Click-target data
-- start --
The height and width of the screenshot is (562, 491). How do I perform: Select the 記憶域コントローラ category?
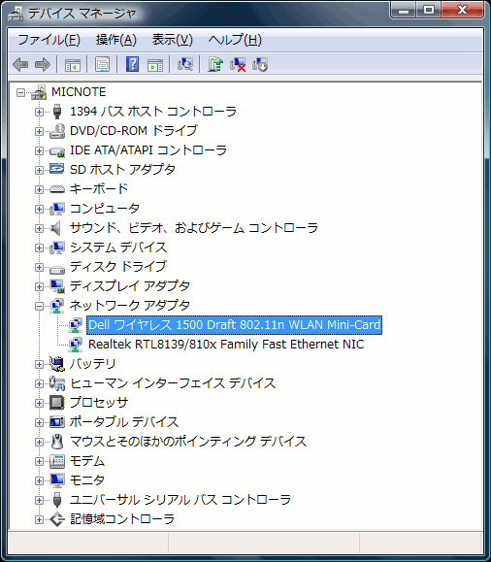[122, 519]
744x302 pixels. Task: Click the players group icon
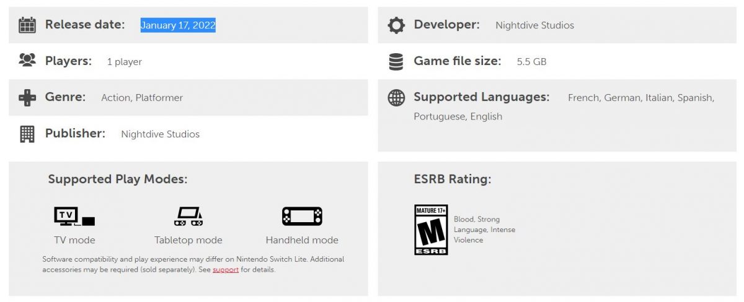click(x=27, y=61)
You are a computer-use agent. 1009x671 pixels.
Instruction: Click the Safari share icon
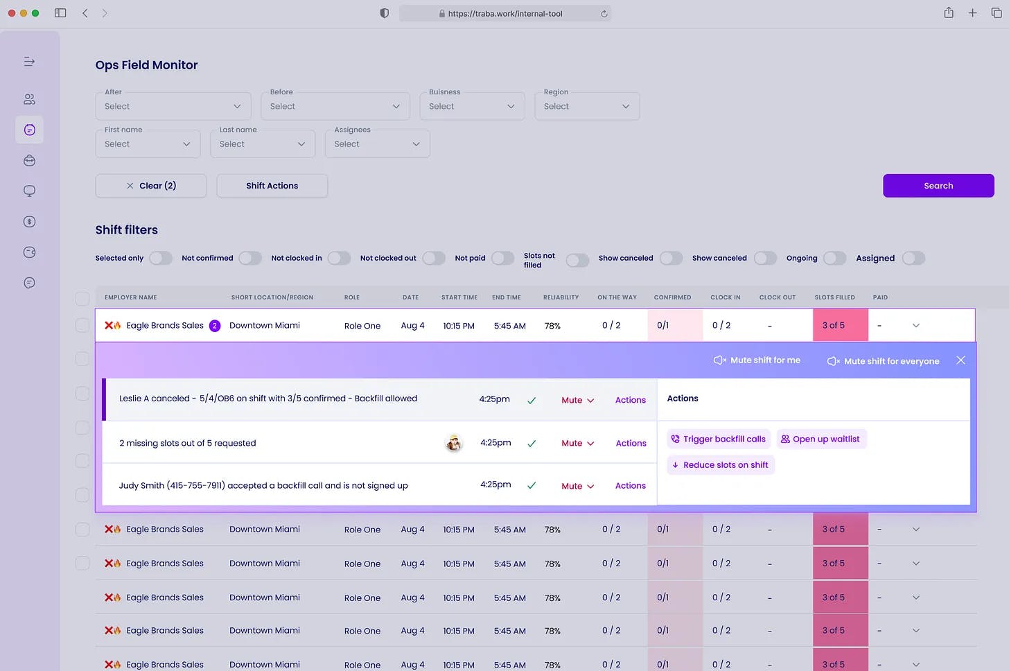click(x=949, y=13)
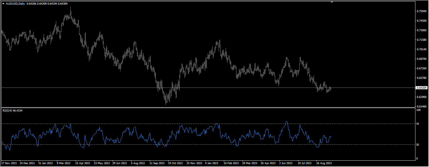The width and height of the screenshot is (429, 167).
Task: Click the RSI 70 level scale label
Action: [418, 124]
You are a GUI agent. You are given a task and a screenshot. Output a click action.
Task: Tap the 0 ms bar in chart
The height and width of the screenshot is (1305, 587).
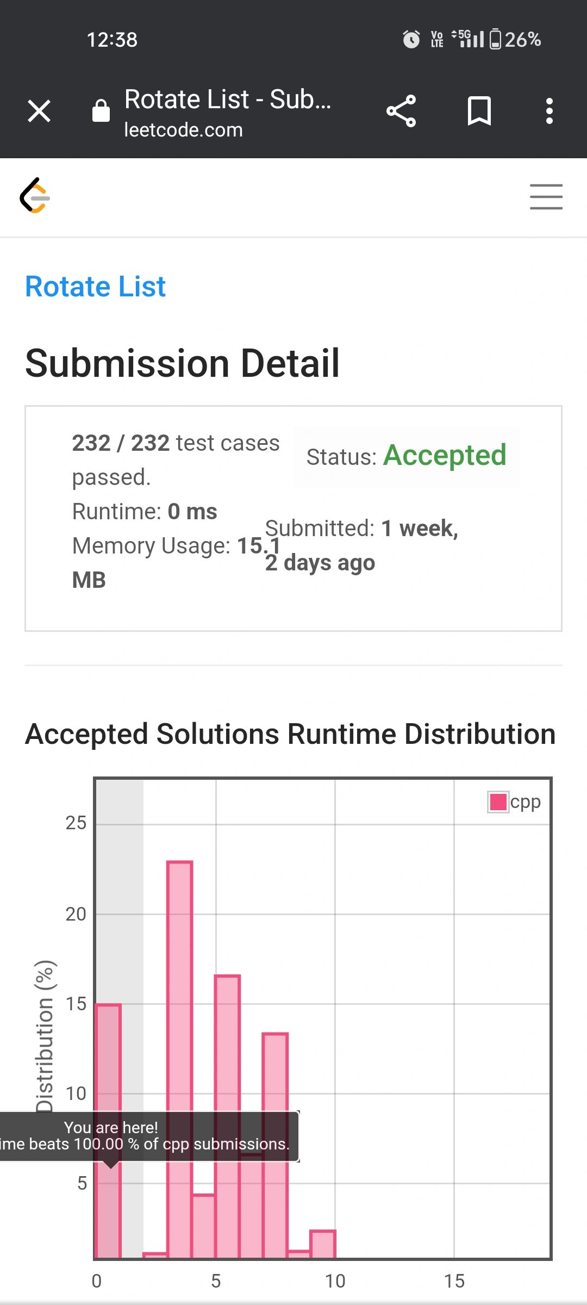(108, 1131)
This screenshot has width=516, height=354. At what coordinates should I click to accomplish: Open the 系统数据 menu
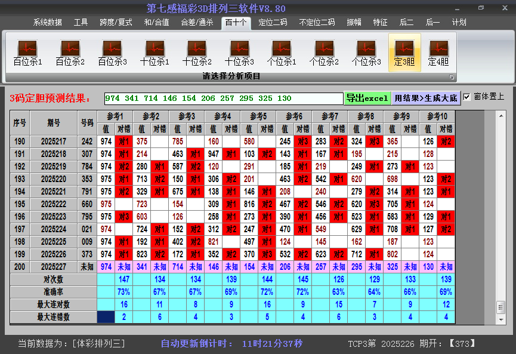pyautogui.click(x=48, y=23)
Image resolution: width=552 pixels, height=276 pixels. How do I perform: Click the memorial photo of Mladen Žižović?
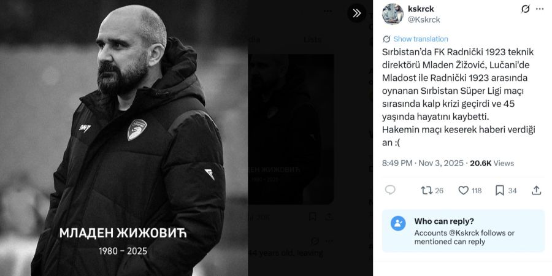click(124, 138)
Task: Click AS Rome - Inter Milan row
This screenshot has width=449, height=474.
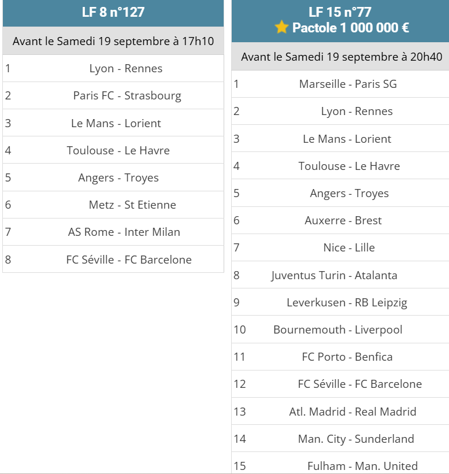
-- end --
▶ EXERCISE DETAILS: Copy out all the records above word for word, leaving out the pictures.

▶ THE COMPLETED TASK:
The height and width of the screenshot is (562, 491). How do I perform: Select the 記憶域コントローラ category?
[122, 519]
744x302 pixels. Task: Click the players group icon
click(x=27, y=61)
You are a computer-use agent. 1009x671 pixels.
Instruction: Click the Safari share icon
click(x=949, y=13)
The width and height of the screenshot is (429, 167).
Task: Click the RSI 70 level scale label
Action: [418, 124]
You are a GUI agent. You are given a task and a screenshot. Output a click action.
Task: Tap the 0 ms bar in chart
The height and width of the screenshot is (1305, 587).
(108, 1131)
This screenshot has width=516, height=354. At what coordinates should I click to accomplish: Open the 系统数据 menu
pyautogui.click(x=48, y=23)
Image resolution: width=552 pixels, height=276 pixels. How do I perform: Click the memorial photo of Mladen Žižović?
click(124, 138)
Task: Click AS Rome - Inter Milan row
This screenshot has width=449, height=474.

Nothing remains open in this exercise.